Health IT requirements that few doctors and hospitals can meet

Saying that you’re going to spend billions of dollars to modernize the country’s health IT system makes for good press.

But, as many doctors and hospitals a finding out, the devil is in the details.

As it stands, the requirements to receive some of that money are so onerous, that it’s unlikely that most will qualify for the payments.

Maybe that’s what the government wanted all along.

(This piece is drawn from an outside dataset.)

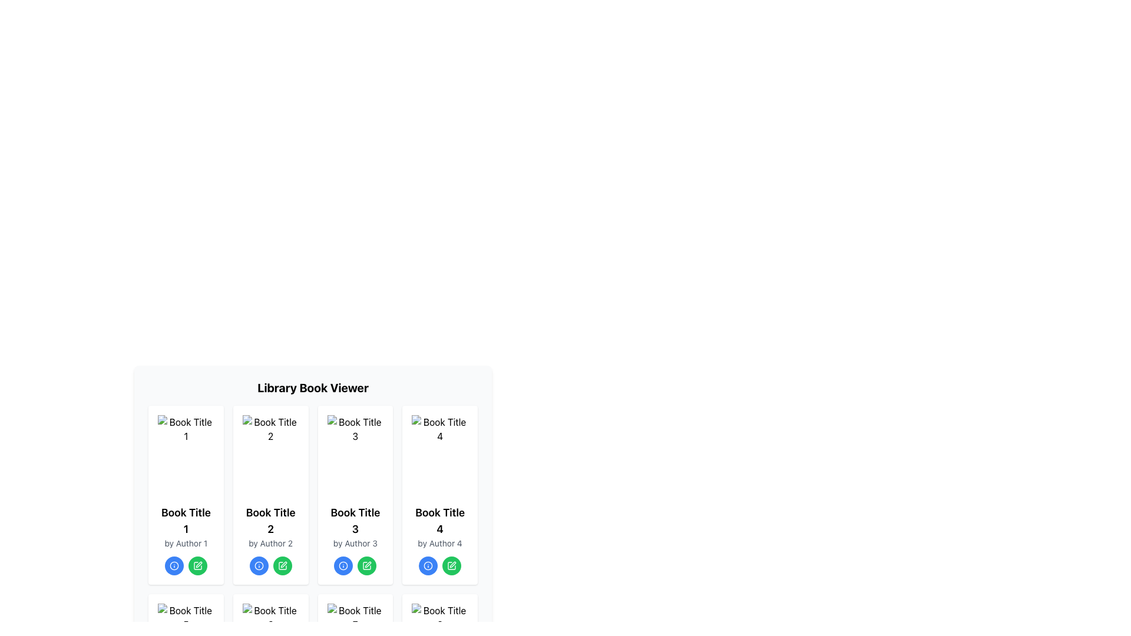  I want to click on the pen icon button for editing purposes located in the control panel of 'Book Title 3', so click(366, 565).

According to a recent article in the New York Times, “the eligibility criteria proposed by the Obama administration are so strict and so ambitious that hardly any doctors or hospitals can meet them, not even the most technologically advanced providers like Kaiser Permanente and Intermountain Healthcare.”

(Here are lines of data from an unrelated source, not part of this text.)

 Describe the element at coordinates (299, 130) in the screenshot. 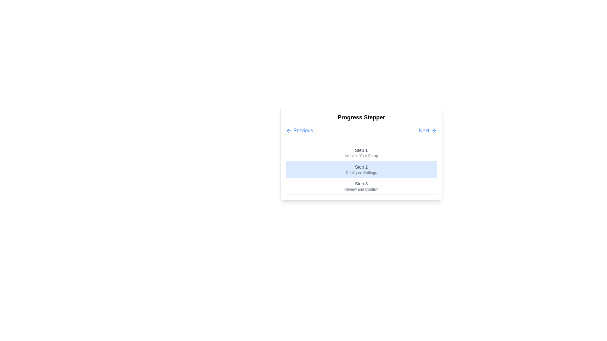

I see `the 'Previous' button, which features a leftward arrow icon and is positioned to the left of a 'Next' button` at that location.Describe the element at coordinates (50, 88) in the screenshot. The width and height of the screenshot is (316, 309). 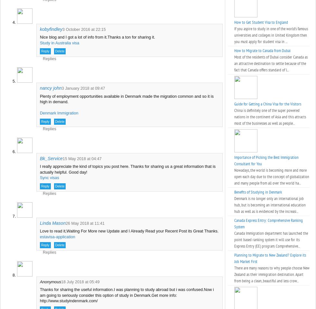
I see `'nancy john'` at that location.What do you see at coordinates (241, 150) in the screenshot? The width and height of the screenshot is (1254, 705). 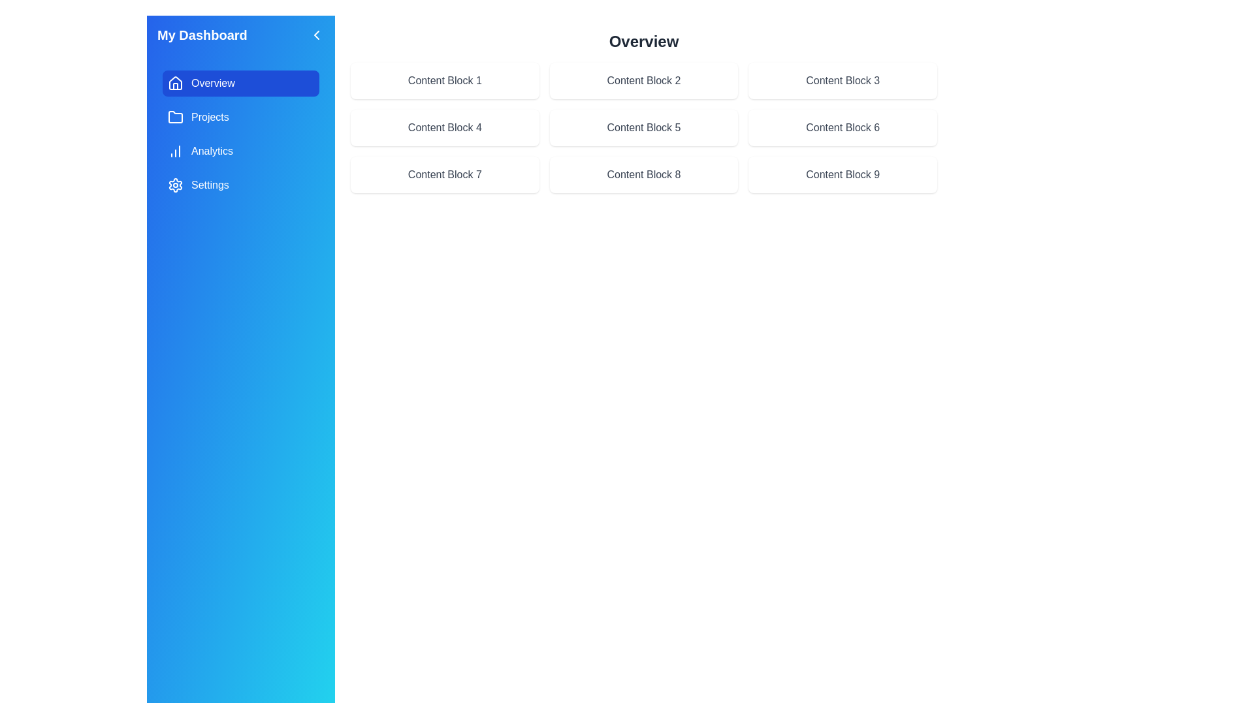 I see `the menu item Analytics in the sidebar` at bounding box center [241, 150].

Think about that. California’s Kaiser Permanente is among the most technologically savvy physician groups in the country. If they can’t meet the requirements, what are the chances that independent solo and small group practices can?

It’s difficult enough to implement an electronic medical record system. Compounding that is the fragmented nature of the EMR industry, which leads hospitals to adopt different systems that may not all talk to one another.

Small group practices have it even tougher. With their operating margins already slim from decreasing reimbursements and rising overhead, they have little financial resources to make the transition.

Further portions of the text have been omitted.